Chiaravalloti, Murphy, and McKnight Legislation to Help the Hearing-Impaired Clears Assembly Committee

(TRENTON) – To help the hearing-impaired in New Jersey, Assembly Democrats Nicholas Chiaravalloti (D-Hudson), Carol Murphy (D-Burlington), and Angela McKnight (D-Hudson) sponsor a three-bill package approved Thursday by the Assembly Human Services Committee to expand Medicaid Programs and enhance communication between law enforcement and the Deaf community.
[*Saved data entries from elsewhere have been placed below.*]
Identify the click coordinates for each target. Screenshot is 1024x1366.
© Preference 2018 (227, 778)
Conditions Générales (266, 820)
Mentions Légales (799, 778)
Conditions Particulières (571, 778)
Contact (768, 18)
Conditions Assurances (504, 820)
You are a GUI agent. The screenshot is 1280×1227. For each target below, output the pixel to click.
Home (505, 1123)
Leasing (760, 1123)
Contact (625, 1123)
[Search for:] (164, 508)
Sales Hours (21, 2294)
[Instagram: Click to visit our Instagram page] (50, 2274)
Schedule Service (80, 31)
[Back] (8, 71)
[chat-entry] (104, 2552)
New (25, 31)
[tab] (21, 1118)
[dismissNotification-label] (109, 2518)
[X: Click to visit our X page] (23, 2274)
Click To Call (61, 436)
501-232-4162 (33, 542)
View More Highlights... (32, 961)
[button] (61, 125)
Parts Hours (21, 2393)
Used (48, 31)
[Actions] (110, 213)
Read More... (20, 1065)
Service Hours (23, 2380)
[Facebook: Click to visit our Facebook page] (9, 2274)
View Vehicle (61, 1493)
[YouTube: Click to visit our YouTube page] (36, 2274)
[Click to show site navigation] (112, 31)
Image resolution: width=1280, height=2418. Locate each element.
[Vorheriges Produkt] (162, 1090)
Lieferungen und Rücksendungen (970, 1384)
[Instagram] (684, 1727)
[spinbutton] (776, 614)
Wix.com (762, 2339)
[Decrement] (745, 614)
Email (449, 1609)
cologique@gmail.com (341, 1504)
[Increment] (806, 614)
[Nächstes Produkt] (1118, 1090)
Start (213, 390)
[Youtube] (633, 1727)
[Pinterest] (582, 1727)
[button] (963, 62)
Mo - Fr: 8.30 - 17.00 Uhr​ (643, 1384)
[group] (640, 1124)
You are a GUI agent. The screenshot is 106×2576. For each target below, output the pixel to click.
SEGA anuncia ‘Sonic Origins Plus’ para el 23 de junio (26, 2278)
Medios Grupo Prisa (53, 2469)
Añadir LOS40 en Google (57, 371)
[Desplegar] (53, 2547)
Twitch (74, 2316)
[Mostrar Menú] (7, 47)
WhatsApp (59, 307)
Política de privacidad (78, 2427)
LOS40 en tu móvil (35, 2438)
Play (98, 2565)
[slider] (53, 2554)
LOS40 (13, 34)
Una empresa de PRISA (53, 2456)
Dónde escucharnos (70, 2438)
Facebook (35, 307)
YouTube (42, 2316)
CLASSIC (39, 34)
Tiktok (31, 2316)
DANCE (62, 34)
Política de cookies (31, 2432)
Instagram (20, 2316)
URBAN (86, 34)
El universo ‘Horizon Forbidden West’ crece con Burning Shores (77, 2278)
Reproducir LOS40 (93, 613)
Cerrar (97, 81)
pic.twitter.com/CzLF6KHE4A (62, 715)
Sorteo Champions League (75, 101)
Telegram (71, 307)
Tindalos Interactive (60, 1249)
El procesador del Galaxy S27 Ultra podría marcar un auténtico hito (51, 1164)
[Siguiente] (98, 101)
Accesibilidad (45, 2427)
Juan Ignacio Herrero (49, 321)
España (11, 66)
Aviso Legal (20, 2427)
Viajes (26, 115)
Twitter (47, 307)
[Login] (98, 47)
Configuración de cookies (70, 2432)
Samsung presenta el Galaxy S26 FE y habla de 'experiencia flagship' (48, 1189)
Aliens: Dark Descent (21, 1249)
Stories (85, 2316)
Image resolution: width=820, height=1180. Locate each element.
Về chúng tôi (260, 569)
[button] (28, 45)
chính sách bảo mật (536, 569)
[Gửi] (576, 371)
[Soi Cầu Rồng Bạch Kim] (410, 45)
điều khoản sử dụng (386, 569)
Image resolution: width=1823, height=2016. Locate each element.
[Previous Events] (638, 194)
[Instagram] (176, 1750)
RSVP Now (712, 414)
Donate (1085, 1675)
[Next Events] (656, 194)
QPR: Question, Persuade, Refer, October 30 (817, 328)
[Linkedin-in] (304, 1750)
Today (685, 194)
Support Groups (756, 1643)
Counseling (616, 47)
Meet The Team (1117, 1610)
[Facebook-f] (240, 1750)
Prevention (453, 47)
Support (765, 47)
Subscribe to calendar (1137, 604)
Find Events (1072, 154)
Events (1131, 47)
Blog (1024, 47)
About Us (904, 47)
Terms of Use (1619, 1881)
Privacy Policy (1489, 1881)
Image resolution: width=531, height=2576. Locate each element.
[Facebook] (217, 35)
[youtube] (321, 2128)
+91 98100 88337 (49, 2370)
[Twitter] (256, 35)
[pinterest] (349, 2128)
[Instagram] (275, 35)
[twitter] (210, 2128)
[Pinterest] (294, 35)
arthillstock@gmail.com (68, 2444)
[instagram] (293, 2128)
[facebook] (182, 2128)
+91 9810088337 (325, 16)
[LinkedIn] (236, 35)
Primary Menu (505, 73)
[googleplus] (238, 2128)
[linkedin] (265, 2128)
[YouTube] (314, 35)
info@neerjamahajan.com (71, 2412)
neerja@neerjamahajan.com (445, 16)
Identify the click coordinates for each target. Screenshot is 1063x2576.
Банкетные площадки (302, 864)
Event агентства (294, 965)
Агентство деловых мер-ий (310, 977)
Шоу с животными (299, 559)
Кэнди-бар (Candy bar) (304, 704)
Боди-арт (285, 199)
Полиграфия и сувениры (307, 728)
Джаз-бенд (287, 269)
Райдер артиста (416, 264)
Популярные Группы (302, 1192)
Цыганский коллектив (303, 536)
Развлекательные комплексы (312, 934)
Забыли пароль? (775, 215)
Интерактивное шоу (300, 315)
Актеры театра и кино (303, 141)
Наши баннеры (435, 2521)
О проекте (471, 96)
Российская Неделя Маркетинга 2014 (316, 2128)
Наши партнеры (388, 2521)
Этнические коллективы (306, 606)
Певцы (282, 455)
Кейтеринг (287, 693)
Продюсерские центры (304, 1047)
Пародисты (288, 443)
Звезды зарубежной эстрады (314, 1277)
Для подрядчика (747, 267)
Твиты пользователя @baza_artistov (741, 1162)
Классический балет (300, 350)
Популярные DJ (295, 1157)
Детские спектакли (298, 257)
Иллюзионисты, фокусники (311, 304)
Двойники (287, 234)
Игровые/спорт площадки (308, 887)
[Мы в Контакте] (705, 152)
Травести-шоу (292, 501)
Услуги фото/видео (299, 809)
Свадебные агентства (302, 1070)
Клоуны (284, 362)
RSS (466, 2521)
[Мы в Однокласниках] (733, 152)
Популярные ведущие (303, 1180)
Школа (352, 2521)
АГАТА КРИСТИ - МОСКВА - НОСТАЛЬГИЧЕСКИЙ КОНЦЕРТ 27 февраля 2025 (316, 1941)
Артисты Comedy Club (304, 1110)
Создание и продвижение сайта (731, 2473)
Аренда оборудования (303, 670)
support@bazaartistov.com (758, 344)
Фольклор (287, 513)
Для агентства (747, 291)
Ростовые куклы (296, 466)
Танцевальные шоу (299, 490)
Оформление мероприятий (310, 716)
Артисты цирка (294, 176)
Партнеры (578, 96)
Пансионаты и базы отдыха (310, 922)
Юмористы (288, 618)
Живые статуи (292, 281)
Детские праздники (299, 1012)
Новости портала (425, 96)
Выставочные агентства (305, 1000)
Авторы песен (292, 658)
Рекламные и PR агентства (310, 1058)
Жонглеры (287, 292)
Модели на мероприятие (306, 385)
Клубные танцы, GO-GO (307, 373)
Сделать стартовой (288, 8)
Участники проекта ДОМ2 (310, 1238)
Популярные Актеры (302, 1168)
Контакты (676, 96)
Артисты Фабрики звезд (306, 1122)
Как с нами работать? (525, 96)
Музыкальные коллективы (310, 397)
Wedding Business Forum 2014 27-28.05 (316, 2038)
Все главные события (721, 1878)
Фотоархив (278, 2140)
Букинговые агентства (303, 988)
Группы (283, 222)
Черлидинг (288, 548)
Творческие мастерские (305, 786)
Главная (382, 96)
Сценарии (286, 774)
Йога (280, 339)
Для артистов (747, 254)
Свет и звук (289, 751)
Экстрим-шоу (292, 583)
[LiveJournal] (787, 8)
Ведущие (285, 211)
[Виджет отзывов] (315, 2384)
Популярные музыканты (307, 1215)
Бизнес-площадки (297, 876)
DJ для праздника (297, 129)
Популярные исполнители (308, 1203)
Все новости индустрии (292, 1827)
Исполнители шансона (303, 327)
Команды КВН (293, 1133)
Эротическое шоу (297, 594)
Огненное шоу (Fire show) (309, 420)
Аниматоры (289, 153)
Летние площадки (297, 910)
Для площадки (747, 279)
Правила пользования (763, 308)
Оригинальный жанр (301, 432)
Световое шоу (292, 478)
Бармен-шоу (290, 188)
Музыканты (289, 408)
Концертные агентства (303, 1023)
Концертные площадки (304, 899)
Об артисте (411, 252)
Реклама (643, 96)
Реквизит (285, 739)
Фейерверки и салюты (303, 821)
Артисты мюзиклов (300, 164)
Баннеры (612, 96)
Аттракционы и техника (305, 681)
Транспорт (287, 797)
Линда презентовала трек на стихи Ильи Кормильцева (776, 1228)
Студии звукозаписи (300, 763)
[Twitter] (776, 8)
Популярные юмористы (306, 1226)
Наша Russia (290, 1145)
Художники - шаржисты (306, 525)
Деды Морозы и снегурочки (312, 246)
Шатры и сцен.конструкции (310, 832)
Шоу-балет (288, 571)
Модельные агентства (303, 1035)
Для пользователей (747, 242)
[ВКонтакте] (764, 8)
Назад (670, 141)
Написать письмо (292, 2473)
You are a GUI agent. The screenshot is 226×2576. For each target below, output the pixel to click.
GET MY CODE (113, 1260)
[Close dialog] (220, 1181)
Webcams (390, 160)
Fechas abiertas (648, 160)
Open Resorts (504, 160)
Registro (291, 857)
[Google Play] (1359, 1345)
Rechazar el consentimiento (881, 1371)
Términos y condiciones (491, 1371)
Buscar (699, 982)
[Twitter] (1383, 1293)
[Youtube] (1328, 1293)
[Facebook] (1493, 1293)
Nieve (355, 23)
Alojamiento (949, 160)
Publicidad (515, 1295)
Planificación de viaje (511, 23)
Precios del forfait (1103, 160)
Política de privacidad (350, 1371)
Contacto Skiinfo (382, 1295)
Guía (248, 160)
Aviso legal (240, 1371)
“Our hearing-impaired residents experience daily struggles that require the need for prescribed devices, accessories, and services,” said Chiaravalloti, a sponsor of all three measures.  “We have many resources and technologies available to help, but sometimes they can become costly.  By expanding Medicaid coverage, we are able to increase access for the hearing-impaired to the services they need.”

Two of the bills, sponsored by Assembly members Chiaravalloti, Murphy and McKnight,  (A-856) would require Medicaid programs to cover expenses for hearing aids and other assistive devices; and call for the Director of the Division of the Deaf and Hard of Hearing in the Department of Human Services to evaluate and report on the interactions that are occurring between law enforcement and individuals who are deaf or hard of hearing (A-870).

Assembly members Chiaravalloti and Murphy also sponsor the resolution (AR-35) encouraging law enforcement agencies to continue to provide training to officers on how to approach individuals who are hearing-impaired.

“Interaction between law enforcement and the hearing-impaired is one small part within the structure of current training programs,” said Assemblywoman Murphy.  “A more comprehensive training program, focused exclusively on how to approach individuals who are deaf and hard of hearing, could help to overcome the communication barriers between law enforcement officers and Deaf community.”

The New Jersey Department of Human Services stated that 850,000 people in New Jersey suffer from hearing loss.  Greater access to hearing assessments and treatment along with evaluations and specific training programs for law enforcement will help.

“We can gain a better grasp on the communication process by reporting and evaluating the interactions between law enforcement and individuals who are hard of hearing or deaf,” said Assemblywoman McKnight.  “This allows for situations to be assessed so action can be taken towards making the experience better for everyone involved.”